### Saved entries

——————

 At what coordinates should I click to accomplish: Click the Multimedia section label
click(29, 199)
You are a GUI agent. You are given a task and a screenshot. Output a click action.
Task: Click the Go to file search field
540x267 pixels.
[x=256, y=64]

——————

### Task instructions
The expected output is the lines from the one holding "You are a GUI" through the last line of the data, exactly as they appear, with nothing before or after.

### The completed task
You are a GUI agent. You are given a task and a screenshot. Output a click action.
Task: Click the Go to file search field
540x267 pixels.
[x=256, y=64]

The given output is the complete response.